The stranger smiled as he walked away, and Dan, watching him, saw him take a little red book out of his pocket, and write something in it.

“Do ye know that man?” asked Mr. Savage, turning to Dan, when the stranger was out of sight down the road, which ran in front of the barn.

“No, sir. He came in here and began asking me questions.”

“What kind?”

“About the people and houses in the village.”

“Humph! Some pesky book agent, I’ll bet half a cooky.”

“I don’t know what he was,” replied Dan. “He said he was looking for a friend, and he wanted to know about Mr. Lee’s brother, Simon.”
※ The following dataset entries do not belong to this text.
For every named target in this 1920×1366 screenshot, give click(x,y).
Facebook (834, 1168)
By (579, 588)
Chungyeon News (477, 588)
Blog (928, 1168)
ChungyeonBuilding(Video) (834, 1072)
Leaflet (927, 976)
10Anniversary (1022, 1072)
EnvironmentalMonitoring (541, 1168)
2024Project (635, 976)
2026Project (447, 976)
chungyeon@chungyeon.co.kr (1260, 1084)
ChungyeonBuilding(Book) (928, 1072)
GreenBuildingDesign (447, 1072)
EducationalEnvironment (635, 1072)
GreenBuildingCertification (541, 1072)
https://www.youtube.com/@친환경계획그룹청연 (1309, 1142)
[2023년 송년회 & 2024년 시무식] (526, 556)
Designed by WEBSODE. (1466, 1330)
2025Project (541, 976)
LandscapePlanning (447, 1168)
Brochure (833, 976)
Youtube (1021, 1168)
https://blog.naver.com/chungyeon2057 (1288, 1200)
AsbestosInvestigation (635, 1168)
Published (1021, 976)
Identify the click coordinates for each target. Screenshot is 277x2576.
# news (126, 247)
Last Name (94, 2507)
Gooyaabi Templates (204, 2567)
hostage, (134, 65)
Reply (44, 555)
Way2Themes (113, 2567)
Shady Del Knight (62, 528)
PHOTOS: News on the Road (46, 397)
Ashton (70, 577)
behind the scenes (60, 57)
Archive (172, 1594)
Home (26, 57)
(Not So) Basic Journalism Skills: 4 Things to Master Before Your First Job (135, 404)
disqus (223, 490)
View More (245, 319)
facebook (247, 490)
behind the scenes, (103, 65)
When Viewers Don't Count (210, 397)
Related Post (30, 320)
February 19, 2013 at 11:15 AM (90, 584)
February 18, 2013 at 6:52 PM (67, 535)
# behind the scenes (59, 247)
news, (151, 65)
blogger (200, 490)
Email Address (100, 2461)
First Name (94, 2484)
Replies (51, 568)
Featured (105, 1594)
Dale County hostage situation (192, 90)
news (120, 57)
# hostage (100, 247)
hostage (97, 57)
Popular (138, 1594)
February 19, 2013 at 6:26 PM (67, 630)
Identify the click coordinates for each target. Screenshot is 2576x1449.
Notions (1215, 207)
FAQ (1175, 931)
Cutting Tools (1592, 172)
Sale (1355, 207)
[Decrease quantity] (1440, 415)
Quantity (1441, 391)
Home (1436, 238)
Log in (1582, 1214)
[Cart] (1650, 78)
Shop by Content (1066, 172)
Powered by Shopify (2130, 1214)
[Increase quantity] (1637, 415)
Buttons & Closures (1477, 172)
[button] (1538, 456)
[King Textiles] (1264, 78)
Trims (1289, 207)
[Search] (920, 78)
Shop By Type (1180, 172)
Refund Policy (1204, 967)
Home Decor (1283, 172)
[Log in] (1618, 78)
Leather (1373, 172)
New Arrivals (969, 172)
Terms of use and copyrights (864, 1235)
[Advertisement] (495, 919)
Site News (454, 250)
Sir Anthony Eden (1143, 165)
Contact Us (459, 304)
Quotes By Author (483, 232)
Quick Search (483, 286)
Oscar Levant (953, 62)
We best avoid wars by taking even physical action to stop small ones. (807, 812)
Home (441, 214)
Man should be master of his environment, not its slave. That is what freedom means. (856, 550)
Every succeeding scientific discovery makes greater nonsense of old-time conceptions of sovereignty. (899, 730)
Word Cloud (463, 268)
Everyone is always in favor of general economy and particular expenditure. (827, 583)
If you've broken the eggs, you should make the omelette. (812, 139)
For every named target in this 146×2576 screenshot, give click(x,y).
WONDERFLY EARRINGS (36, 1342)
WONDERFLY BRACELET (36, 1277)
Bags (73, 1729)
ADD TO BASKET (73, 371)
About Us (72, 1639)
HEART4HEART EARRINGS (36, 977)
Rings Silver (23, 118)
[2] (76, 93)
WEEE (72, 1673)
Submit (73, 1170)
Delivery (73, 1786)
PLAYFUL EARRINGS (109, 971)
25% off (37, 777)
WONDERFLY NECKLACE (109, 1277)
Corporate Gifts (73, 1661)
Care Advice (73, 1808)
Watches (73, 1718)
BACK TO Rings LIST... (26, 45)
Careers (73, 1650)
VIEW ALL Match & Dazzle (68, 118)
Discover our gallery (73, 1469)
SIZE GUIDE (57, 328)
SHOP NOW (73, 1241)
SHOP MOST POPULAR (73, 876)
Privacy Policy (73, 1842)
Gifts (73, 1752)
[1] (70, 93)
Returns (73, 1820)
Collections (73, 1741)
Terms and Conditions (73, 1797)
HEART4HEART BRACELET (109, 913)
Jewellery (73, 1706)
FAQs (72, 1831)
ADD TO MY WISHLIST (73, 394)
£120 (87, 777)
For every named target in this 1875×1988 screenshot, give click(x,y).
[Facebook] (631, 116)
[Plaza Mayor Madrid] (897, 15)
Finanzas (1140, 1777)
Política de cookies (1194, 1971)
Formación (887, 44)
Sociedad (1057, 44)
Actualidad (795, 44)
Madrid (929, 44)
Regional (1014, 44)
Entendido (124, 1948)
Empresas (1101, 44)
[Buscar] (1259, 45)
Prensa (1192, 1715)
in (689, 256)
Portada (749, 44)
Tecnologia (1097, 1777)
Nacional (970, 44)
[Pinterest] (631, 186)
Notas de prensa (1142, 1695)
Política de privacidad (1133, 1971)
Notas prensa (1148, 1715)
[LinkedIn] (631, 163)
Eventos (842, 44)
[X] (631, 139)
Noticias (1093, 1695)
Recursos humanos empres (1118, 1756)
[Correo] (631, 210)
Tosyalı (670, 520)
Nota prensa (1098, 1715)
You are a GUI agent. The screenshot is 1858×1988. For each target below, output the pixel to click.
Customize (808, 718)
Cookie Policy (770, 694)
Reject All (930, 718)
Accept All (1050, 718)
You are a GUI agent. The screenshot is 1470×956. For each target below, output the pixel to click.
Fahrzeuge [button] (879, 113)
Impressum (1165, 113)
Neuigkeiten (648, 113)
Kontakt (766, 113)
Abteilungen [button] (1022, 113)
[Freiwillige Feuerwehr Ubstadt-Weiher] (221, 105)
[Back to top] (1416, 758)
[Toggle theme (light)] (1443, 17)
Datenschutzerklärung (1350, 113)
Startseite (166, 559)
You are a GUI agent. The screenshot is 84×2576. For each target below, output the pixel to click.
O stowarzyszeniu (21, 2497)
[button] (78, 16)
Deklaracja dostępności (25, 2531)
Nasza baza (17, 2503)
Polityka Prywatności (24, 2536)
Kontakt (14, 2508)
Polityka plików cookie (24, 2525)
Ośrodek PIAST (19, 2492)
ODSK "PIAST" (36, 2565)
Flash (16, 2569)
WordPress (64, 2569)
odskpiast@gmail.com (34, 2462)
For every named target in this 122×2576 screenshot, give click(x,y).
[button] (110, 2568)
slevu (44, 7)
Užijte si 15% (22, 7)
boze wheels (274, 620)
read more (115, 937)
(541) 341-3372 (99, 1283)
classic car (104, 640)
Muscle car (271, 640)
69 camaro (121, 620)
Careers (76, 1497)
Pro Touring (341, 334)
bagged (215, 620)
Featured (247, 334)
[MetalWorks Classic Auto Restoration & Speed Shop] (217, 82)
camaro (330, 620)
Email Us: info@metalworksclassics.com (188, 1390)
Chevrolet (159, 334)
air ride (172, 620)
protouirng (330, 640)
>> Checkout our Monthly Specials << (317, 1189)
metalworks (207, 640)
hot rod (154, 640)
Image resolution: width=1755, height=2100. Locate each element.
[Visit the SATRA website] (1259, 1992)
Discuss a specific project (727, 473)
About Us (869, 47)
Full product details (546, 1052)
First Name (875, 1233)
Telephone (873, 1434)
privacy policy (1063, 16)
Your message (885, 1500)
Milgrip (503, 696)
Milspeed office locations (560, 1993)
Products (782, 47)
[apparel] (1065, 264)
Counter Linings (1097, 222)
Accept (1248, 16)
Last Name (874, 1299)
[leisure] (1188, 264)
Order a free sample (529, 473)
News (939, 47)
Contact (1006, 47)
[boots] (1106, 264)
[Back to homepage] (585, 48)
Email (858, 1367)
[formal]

“That good-for-nothing? Wa’al, ef he’s a friend of Simon Lee, I ain’t got no use fer him. Now you git on with yer work, an’ don’t stand talkin’ here all day. Ye’ve got t’ shell that corn before night, or ye’ll have t’ do it after ye help Mrs. Savage with th’ house work.”

Dan again bent his back to the task, turning the big wheel faster to make up for the time he had lost through no fault of his own. Mr. Savage pocketed the quarter the man had given him, first biting it to see that it was not a lead one.

“When ye git done here I want ye t’ go down t’ th’ south pasture, an’ let th’ old black bull out, an’ inter the upper lot,” he called to Dan, raising his voice to be heard above the noise of the corn sheller. “Ye’ll have t’ be mighty spry, too, fer he’s as ugly as sin, an’ he’ll break out of the pasture ef he git’s a chance.”